Growing without hiring is either a productivity miracle or a measurement artefact. The trade is the same either way until it isn't.
The labour-market counterweight
The jobs picture complicates every version of the story. US tech employment is down 90,000 from its 2023 peak and has fallen by more than 10,000 in the past year alone — what Joseph Politano describes as the deepest sustained drawdown in tech employment since the dot-com bust, worse than either 2008 or the COVID shock. California, the historical centre of gravity, has watched its share of US tech jobs slide from nearly 19 percent pre-pandemic to roughly 16 percent today. Either AI is displacing the very workers who built it, or the sector is simply digesting a hiring binge. The two readings carry opposite implications for wage growth, consumption, and the Fed's reaction function.
The San Francisco Fed offers a more cautious read of the same numbers. Adjusted for capital utilisation, total factor productivity shows a moderate burst across 2023 and 2024 that faded in 2025 — closer to a one-off level shift than a new trend. If that revision holds, the productivity dividend currently being priced into long-run GDP forecasts is overstated, and the 2026 disinflation path that markets are leaning on becomes less reliable. Jerome Powell's remark that he never expected to see this many years of high productivity is best read as institutional surprise, not endorsement of a structural break.

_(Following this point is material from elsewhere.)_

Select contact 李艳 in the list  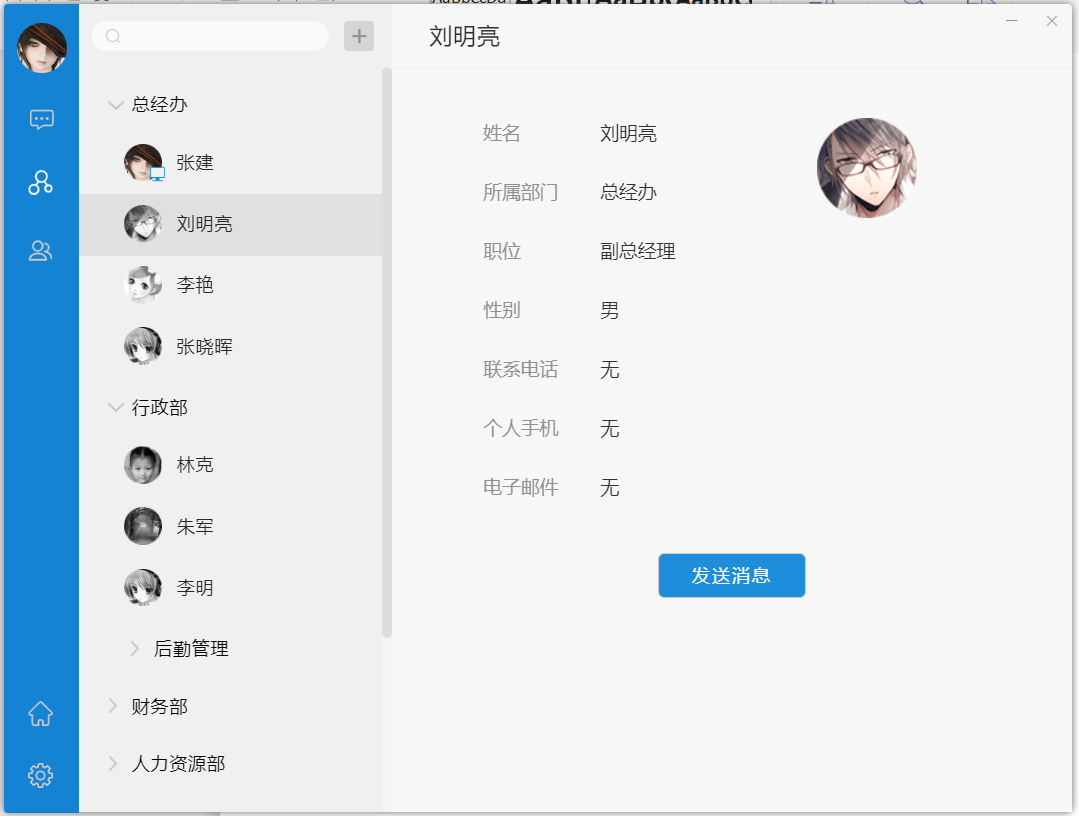[195, 285]
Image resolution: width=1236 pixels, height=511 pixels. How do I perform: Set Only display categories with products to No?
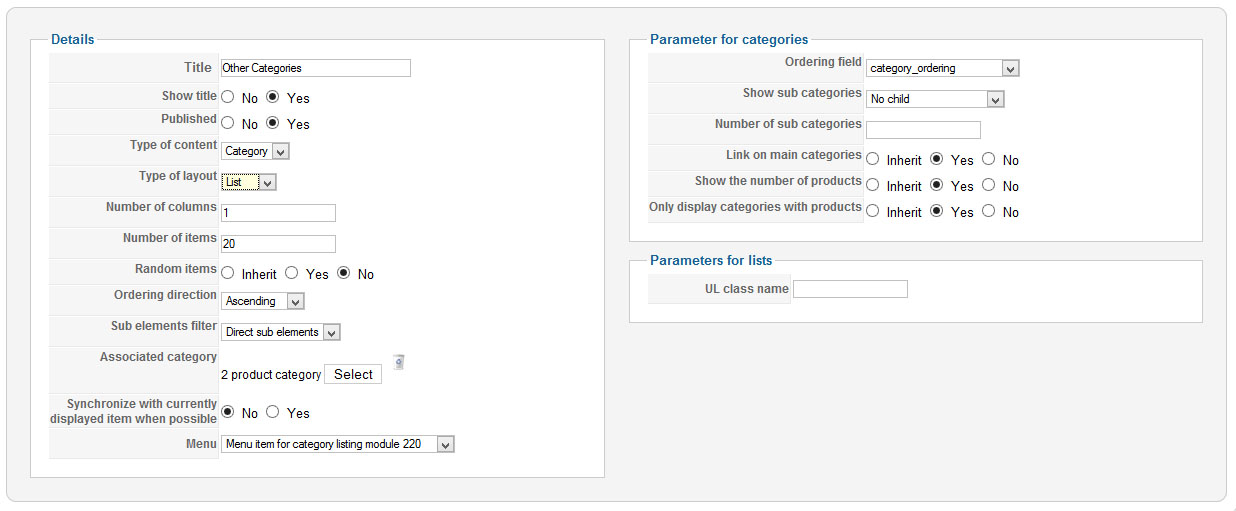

Layered on top is a fiscal and liquidity impulse that flatters everything beneath it. Pre-midterm pro-growth measures and Fed balance-sheet expansion are easing funding strains across cyclicals, which is why Citrini's tactical book points to oil, tankers, and selective China exposure rather than to the AI names that ostensibly drive the thesis. Tyler Cowen's caveat is the sharpest: governments are poor judges of who actually works well with AI, so fiscal policy aimed at the transition will misallocate. The operational question for the next two quarters is whether productivity sustains above 2 percent once the data-centre capex cycle peaks. If it does, the soft-landing trade has another leg. If it doesn't, the jobs data stop being a curiosity and start being the signal.